[Data items]
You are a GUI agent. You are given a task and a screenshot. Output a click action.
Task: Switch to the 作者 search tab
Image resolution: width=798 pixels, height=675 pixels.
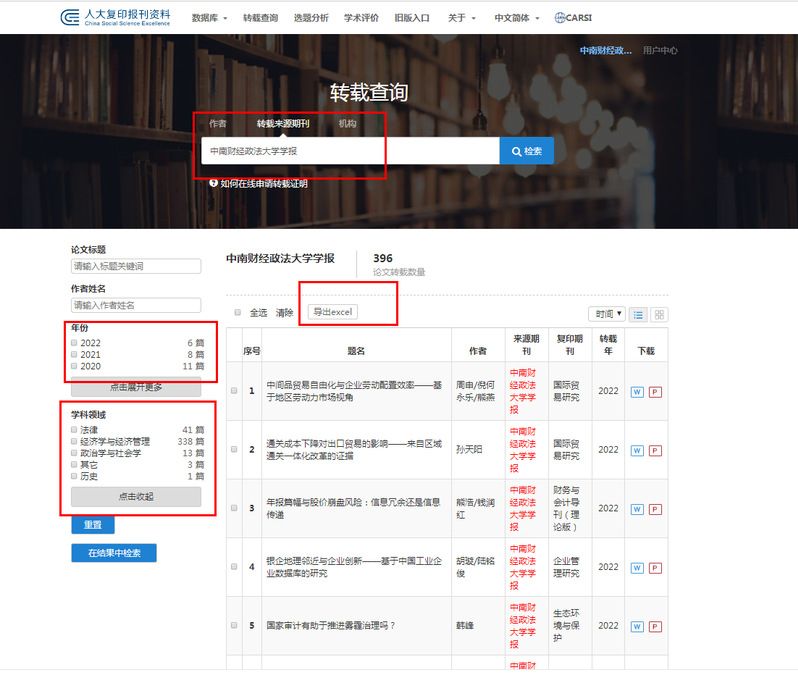point(218,124)
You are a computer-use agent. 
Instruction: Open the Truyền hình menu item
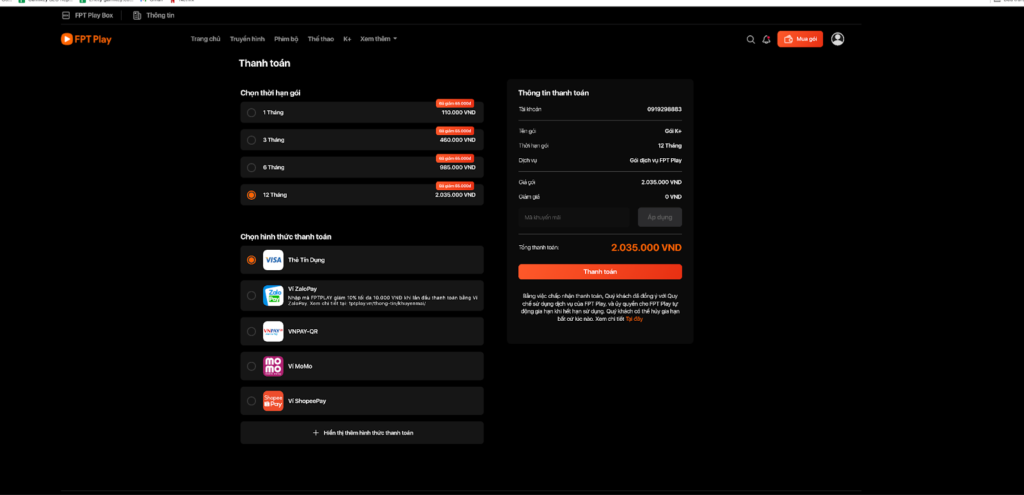[x=247, y=39]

[WHAT TO PRODUCE] Every line from the one containing "Task: Switch to the 作者 search tab" through the last line of the data, both included, is to be repeated exactly; the pictures are to be left out.

[YOUR RESPONSE]
Task: Switch to the 作者 search tab
Image resolution: width=798 pixels, height=675 pixels.
point(218,124)
You are a computer-use agent. 
Instruction: Open the Truyền hình menu item
[x=247, y=39]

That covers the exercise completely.